[Brief] Copy the lines below exactly. Start at the first and finish with the line containing "OnDeck Books (1034, 815)".

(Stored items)

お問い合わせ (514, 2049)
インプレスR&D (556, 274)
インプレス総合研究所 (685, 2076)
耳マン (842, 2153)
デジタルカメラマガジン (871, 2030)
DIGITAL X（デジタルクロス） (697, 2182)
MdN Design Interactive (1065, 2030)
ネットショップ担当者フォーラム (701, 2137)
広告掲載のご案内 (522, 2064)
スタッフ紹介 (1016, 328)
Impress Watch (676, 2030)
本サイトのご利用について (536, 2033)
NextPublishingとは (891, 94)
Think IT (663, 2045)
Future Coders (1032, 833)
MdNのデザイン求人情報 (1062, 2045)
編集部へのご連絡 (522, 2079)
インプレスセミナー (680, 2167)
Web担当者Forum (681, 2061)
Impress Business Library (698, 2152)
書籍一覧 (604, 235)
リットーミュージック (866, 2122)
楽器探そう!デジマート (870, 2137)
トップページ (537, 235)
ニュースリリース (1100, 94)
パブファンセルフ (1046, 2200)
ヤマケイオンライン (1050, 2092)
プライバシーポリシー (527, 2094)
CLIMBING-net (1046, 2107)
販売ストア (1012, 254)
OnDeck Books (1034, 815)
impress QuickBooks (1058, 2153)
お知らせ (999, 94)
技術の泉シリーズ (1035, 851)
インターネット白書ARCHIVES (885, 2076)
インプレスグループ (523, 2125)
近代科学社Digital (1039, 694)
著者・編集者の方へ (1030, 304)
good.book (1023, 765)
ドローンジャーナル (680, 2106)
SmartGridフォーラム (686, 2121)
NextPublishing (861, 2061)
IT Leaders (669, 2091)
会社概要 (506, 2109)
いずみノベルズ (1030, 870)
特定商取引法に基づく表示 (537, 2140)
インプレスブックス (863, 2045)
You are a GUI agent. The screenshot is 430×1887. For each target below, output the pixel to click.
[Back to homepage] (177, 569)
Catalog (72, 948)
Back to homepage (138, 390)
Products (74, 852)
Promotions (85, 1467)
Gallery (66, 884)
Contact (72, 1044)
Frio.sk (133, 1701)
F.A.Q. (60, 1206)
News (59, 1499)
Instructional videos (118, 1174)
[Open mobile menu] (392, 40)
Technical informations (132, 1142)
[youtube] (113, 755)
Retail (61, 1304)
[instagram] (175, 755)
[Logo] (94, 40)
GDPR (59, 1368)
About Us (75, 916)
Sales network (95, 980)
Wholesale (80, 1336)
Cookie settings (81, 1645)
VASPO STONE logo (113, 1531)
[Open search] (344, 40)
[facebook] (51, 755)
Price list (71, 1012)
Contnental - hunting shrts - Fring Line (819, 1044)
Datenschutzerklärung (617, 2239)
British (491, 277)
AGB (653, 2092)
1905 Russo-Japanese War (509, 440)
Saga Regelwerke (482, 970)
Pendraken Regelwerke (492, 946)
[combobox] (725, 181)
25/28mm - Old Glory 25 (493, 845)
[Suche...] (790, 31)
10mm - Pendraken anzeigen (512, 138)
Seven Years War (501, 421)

[The answer]
お問い合わせ (514, 2049)
インプレスR&D (556, 274)
インプレス総合研究所 (685, 2076)
耳マン (842, 2153)
デジタルカメラマガジン (871, 2030)
DIGITAL X（デジタルクロス） (697, 2182)
MdN Design Interactive (1065, 2030)
ネットショップ担当者フォーラム (701, 2137)
広告掲載のご案内 (522, 2064)
スタッフ紹介 (1016, 328)
Impress Watch (676, 2030)
本サイトのご利用について (536, 2033)
NextPublishingとは (891, 94)
Think IT (663, 2045)
Future Coders (1032, 833)
MdNのデザイン求人情報 (1062, 2045)
編集部へのご連絡 (522, 2079)
インプレスセミナー (680, 2167)
Web担当者Forum (681, 2061)
Impress Business Library (698, 2152)
書籍一覧 (604, 235)
リットーミュージック (866, 2122)
楽器探そう!デジマート (870, 2137)
トップページ (537, 235)
ニュースリリース (1100, 94)
パブファンセルフ (1046, 2200)
ヤマケイオンライン (1050, 2092)
プライバシーポリシー (527, 2094)
CLIMBING-net (1046, 2107)
販売ストア (1012, 254)
OnDeck Books (1034, 815)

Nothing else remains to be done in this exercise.